Reinventing FTs and creating IHOs: autonomy, accountability and flexibility
Authorisation, oversight and the failure regime
The IHO authorisation or award process, like that for new FT authorisation, must be robust. The plan does not specify if an IHO is a new legal form of organisation, and whether IHOs will be overseen by the same independent panel as for new FT authorisation.
Ongoing oversight by the regions 'in a rules-based way' is proposed in the plan, and we assume IHOs would be subject to the same regulatory regime as other new FTs. There is potential for a distinct approach within the existing regulatory framework, as is currently being taken with ICBs and providers both being assessed via the NOF. As they are closely associated with new FTs, IHOs will presumably remain under the provider licence.
There is a challenge around how the awarding of IHO status will be consistent across regions.

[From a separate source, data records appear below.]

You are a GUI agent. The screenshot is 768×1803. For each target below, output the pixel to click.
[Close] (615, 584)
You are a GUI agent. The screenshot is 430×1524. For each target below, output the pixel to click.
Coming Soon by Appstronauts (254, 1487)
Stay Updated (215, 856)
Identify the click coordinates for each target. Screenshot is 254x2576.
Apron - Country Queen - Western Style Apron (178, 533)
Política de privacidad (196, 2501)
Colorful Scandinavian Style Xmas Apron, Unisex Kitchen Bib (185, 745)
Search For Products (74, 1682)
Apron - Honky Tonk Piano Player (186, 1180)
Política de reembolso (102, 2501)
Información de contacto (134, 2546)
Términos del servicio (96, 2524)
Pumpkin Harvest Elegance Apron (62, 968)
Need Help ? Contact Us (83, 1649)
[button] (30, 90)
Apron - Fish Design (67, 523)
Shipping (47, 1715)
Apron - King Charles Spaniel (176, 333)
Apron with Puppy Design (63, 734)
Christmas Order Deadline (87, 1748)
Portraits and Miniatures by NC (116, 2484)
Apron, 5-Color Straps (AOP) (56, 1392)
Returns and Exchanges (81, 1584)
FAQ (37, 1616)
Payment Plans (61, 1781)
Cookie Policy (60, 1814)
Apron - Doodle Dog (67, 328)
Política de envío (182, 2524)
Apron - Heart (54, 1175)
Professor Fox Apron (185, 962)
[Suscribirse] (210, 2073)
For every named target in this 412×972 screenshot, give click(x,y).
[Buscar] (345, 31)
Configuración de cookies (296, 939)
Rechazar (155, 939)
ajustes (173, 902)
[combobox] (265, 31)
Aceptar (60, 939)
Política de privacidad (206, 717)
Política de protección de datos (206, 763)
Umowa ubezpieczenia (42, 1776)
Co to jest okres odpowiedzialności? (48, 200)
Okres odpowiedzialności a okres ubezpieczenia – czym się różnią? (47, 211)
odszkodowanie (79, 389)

The failure regime for IHOs as organisations, or for any organisation commissioned as an IHO, should be thought through: it is potentially more complex in terms of delegated commissioning functions across primary and secondary care, for example. As with new FTs, consideration should be given as to whether there will need to be a deauthorisation process or contract transferral process for IHOs which experience major performance or financial issues, or which fail against other criteria. When a local health system is designed around a provider, it is not a simple matter to move to a different arrangement if things go wrong.